> _STORED ROWS_

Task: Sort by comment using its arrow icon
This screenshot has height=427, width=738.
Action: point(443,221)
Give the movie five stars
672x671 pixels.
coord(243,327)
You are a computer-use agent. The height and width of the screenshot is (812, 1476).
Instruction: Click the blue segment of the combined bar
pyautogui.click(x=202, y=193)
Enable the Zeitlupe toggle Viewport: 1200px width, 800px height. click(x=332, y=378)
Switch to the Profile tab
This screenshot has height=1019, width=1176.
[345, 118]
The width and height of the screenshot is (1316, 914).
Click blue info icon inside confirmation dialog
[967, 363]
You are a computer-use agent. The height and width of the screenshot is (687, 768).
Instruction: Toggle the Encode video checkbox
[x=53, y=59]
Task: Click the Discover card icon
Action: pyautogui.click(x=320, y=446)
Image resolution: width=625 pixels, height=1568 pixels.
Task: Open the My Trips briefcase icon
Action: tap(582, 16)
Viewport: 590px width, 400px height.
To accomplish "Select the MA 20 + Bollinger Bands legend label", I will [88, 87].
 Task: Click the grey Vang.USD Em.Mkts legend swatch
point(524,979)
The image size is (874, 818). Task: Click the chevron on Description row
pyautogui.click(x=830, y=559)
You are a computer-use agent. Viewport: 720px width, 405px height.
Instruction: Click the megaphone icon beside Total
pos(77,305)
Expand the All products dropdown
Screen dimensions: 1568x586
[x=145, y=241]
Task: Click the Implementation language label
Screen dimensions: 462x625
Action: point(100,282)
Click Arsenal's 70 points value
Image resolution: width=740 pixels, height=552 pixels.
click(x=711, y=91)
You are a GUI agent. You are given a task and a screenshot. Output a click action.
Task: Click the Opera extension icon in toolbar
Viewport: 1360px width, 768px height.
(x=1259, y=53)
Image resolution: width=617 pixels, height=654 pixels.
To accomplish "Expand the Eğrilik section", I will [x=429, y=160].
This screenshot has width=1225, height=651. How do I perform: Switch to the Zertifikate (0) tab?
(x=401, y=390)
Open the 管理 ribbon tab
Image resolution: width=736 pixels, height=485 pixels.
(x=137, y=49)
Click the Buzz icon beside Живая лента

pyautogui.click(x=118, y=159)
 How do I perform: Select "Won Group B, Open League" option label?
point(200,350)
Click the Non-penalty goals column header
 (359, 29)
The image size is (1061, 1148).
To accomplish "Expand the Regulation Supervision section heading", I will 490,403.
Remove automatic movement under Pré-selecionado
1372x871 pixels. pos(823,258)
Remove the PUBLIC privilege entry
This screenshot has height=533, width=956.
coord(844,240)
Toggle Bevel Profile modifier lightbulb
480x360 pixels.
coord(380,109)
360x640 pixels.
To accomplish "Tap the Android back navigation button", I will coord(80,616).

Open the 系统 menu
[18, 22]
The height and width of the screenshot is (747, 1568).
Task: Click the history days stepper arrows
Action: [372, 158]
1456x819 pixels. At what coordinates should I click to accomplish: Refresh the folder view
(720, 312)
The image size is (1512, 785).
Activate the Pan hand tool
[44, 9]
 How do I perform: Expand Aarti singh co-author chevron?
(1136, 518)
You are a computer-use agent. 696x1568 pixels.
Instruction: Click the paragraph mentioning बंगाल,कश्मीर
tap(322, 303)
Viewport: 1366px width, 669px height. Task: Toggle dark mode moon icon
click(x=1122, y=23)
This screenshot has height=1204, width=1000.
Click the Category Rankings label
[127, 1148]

> _EXERCISE DESCRIPTION_
Rewrite all the lines of the material, changing "Instruction" to "Command" wherever it appears and leaving everything else as it is.

> _WRITTEN SOLUTION_
Task: Sort by comment using its arrow icon
This screenshot has height=427, width=738.
Action: point(443,221)
Give the movie five stars
672x671 pixels.
coord(243,327)
You are a computer-use agent. The height and width of the screenshot is (812, 1476).
Command: Click the blue segment of the combined bar
pyautogui.click(x=202, y=193)
Enable the Zeitlupe toggle Viewport: 1200px width, 800px height. click(x=332, y=378)
Switch to the Profile tab
This screenshot has height=1019, width=1176.
[345, 118]
The width and height of the screenshot is (1316, 914).
Click blue info icon inside confirmation dialog
[967, 363]
You are a computer-use agent. The height and width of the screenshot is (687, 768).
Command: Toggle the Encode video checkbox
[x=53, y=59]
Task: Click the Discover card icon
Action: pyautogui.click(x=320, y=446)
Image resolution: width=625 pixels, height=1568 pixels.
Task: Open the My Trips briefcase icon
Action: tap(582, 16)
Viewport: 590px width, 400px height.
To accomplish "Select the MA 20 + Bollinger Bands legend label", I will [88, 87].
 Task: Click the grey Vang.USD Em.Mkts legend swatch
point(524,979)
The image size is (874, 818). Task: Click the chevron on Description row
pyautogui.click(x=830, y=559)
You are a computer-use agent. Viewport: 720px width, 405px height.
Command: Click the megaphone icon beside Total
pos(77,305)
Expand the All products dropdown
Screen dimensions: 1568x586
[x=145, y=241]
Task: Click the Implementation language label
Screen dimensions: 462x625
Action: point(100,282)
Click Arsenal's 70 points value
Image resolution: width=740 pixels, height=552 pixels.
click(x=711, y=91)
You are a GUI agent. You are given a task and a screenshot. Output a click action.
Task: Click the Opera extension icon in toolbar
Viewport: 1360px width, 768px height.
(x=1259, y=53)
Image resolution: width=617 pixels, height=654 pixels.
To accomplish "Expand the Eğrilik section", I will [x=429, y=160].
This screenshot has width=1225, height=651. How do I perform: Switch to the Zertifikate (0) tab?
(x=401, y=390)
Open the 管理 ribbon tab
Image resolution: width=736 pixels, height=485 pixels.
(x=137, y=49)
Click the Buzz icon beside Живая лента

pyautogui.click(x=118, y=159)
 How do I perform: Select "Won Group B, Open League" option label?
point(200,350)
Click the Non-penalty goals column header
 (359, 29)
The image size is (1061, 1148).
To accomplish "Expand the Regulation Supervision section heading", I will 490,403.
Remove automatic movement under Pré-selecionado
1372x871 pixels. pos(823,258)
Remove the PUBLIC privilege entry
This screenshot has height=533, width=956.
coord(844,240)
Toggle Bevel Profile modifier lightbulb
480x360 pixels.
coord(380,109)
360x640 pixels.
To accomplish "Tap the Android back navigation button", I will coord(80,616).

Open the 系统 menu
[18, 22]
The height and width of the screenshot is (747, 1568).
Task: Click the history days stepper arrows
Action: [372, 158]
1456x819 pixels. At what coordinates should I click to accomplish: Refresh the folder view
(720, 312)
The image size is (1512, 785).
Activate the Pan hand tool
[44, 9]
 How do I perform: Expand Aarti singh co-author chevron?
(1136, 518)
You are a computer-use agent. 696x1568 pixels.
Command: Click the paragraph mentioning बंगाल,कश्मीर
tap(322, 303)
Viewport: 1366px width, 669px height. Task: Toggle dark mode moon icon
click(x=1122, y=23)
This screenshot has height=1204, width=1000.
Click the Category Rankings label
[127, 1148]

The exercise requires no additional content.